Ding...ding...We have a winner of the "best overall summary" award.


----------



## Bi11Hudson (Dec 3, 2020)

All in all, I'm probably the last person you should listen to at this point. Mostly I build (small) model trains and my use of machine tools is related primarily to that particular hobby. There is also the factor of working with wood on an old house, but the tools for that are a whole different issue. But I do make special tools for woodworking with my metal machines.

But there is a point I would like to throw out for your consideration. In the "lathe vs mill" discussion, milling of a sort can be done on a lathe. Accuracy is less, as a rule, and speed is far less. And there are many limitations with size. But it can be done. Lathe work also can be, to a small extent, done on a mill. No threading on the mill, but that's just a lack of knowledge on my part. I'm sure it could be done.

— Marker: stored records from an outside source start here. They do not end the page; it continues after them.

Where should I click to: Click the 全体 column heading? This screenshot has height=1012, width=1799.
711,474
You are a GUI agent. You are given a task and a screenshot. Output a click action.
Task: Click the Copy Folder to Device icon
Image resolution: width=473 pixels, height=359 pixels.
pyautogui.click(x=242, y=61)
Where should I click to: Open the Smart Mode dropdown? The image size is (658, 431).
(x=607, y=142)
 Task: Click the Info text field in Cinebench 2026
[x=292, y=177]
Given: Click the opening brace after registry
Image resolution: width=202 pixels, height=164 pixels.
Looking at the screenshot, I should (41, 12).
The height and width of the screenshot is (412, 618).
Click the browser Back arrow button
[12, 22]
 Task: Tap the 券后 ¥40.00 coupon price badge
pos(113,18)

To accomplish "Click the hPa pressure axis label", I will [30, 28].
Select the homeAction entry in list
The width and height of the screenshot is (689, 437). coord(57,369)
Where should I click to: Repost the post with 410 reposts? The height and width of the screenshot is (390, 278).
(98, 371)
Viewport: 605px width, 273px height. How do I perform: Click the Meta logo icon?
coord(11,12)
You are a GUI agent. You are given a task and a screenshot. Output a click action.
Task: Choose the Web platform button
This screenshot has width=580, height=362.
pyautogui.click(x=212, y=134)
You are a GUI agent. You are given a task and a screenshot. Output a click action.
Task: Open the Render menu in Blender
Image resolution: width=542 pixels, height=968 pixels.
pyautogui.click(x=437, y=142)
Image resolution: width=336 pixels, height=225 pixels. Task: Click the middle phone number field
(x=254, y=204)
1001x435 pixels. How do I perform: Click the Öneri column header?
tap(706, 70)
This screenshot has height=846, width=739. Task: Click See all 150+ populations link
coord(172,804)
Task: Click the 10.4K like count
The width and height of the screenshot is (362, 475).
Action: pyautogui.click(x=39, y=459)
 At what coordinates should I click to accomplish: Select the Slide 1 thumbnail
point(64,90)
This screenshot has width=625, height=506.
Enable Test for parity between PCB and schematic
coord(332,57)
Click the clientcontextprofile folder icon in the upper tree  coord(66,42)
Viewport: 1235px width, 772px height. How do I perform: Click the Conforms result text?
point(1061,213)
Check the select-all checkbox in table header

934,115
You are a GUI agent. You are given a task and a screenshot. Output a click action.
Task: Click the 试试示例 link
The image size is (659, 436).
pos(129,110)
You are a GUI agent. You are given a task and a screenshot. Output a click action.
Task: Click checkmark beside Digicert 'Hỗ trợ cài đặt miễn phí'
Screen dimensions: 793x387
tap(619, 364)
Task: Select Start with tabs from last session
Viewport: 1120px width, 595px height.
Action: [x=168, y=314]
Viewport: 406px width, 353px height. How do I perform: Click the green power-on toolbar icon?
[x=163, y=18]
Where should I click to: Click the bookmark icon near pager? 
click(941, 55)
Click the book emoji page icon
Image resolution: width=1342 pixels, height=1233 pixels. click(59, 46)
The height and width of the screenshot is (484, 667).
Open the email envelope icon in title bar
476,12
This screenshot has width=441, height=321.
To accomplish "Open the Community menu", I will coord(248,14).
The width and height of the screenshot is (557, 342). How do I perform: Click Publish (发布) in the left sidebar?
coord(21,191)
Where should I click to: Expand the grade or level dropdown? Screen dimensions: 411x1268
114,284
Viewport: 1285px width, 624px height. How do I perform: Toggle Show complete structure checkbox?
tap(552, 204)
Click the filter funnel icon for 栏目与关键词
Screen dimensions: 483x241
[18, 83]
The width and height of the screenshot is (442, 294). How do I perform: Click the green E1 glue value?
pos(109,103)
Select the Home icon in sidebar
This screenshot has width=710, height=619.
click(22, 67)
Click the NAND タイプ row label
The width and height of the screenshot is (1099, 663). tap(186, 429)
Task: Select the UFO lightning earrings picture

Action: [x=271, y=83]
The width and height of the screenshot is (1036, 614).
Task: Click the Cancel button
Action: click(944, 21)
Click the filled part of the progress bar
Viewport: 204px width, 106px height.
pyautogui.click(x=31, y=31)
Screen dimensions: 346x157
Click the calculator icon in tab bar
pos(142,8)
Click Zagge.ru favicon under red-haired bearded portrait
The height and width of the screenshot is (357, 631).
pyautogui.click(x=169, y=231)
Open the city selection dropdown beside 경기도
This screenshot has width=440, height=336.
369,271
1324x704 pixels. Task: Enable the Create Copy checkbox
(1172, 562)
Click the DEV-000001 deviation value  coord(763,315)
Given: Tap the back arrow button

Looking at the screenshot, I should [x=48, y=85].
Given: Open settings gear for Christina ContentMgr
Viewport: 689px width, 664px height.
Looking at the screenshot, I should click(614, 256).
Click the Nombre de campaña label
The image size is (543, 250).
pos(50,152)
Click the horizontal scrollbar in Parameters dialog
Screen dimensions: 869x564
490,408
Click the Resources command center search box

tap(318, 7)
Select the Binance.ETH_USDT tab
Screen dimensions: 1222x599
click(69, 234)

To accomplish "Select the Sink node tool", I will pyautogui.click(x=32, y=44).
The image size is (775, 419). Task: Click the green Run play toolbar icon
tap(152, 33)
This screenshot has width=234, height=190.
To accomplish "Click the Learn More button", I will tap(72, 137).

But the lathe is the earliest and most useful of machines in history. All other machine tools were some adaptation of a basic lathe. I would go for the lathe first, with milling attachments. Progress to a milling machine when work exceeds the capacity of the lathe. As a "second" machine, I would look toward a drill press. Maybe even before a lathe, if I were starting over from scratch. I bought a small machine (UniMat DB-200) when I was 18ish. It has followed me around the world a few times. It was convertable to a drill press and milling machine as part of the design. But it wouldn't do threading. I had to advance to a larger machine just to get threading. Had a Chinese "mini-lathe" existed at the time, that would have done it for me.

As far as the "machine vs welder" goes, that's a call you must make for yourself. I have had a stick welder since I got discharged from the military. Almost as long as I've had the lathe. . . There are several different modes of welding, Rod, MIG, TIG, and a few others. When you get into other materials, such as plastics, there are even more. I find a welder useful for working on a trailer, for example. But on my shop projects, I usually assemble them with screws. Again, the way I do things. The welder cannot be classed as a "machine tool". They serve completely different, although related. purposes.

If you can find it, a Mr Dave Gingery did a series of books about home built machine tools. *Not to build the machines*, but to learn the whys and hows of machine shop work. He was a lifelong machinist professionally. His insights into the basics have served me well as I pursued the hobby. I found a hardbound copy of the first six books that now has well worn pages.

You should keep in mind that you are approaching this as a hobby, not as a money making proposition. There is money to be made by the hobbyist, but that takes experience and time to gain yet more experience. Keep it a hobby and take any work you are comfortable with, when asked.

.


----------



## synfinatic (Dec 3, 2020)

Winegrower said:


> Start thinking that you have a 0.5 car garage and go for it.



LOL.  Well I already have a 1.5 car garage since the motorcycle lift (see my avatar) is taking up one bay and the wife's car has never seen the inside of the garage.  While working on projects my car (BMW M2) tends to get kicked out to make room, but then it's back in once I've cleaned up.  Honestly, if it wasn't for the car the garage would be a disaster.



7milesup said:


> So I have a few thoughts, although I am officially just part of the peanut gallery.  There is a writer, Kurt Vonnegut that has somewhat inspired me because of this...“I don’t think being good at things is the point of doing them. I think you’ve got all these wonderful experiences with different skills, and that all teaches you things and makes you an interesting person, no matter how well you do them.”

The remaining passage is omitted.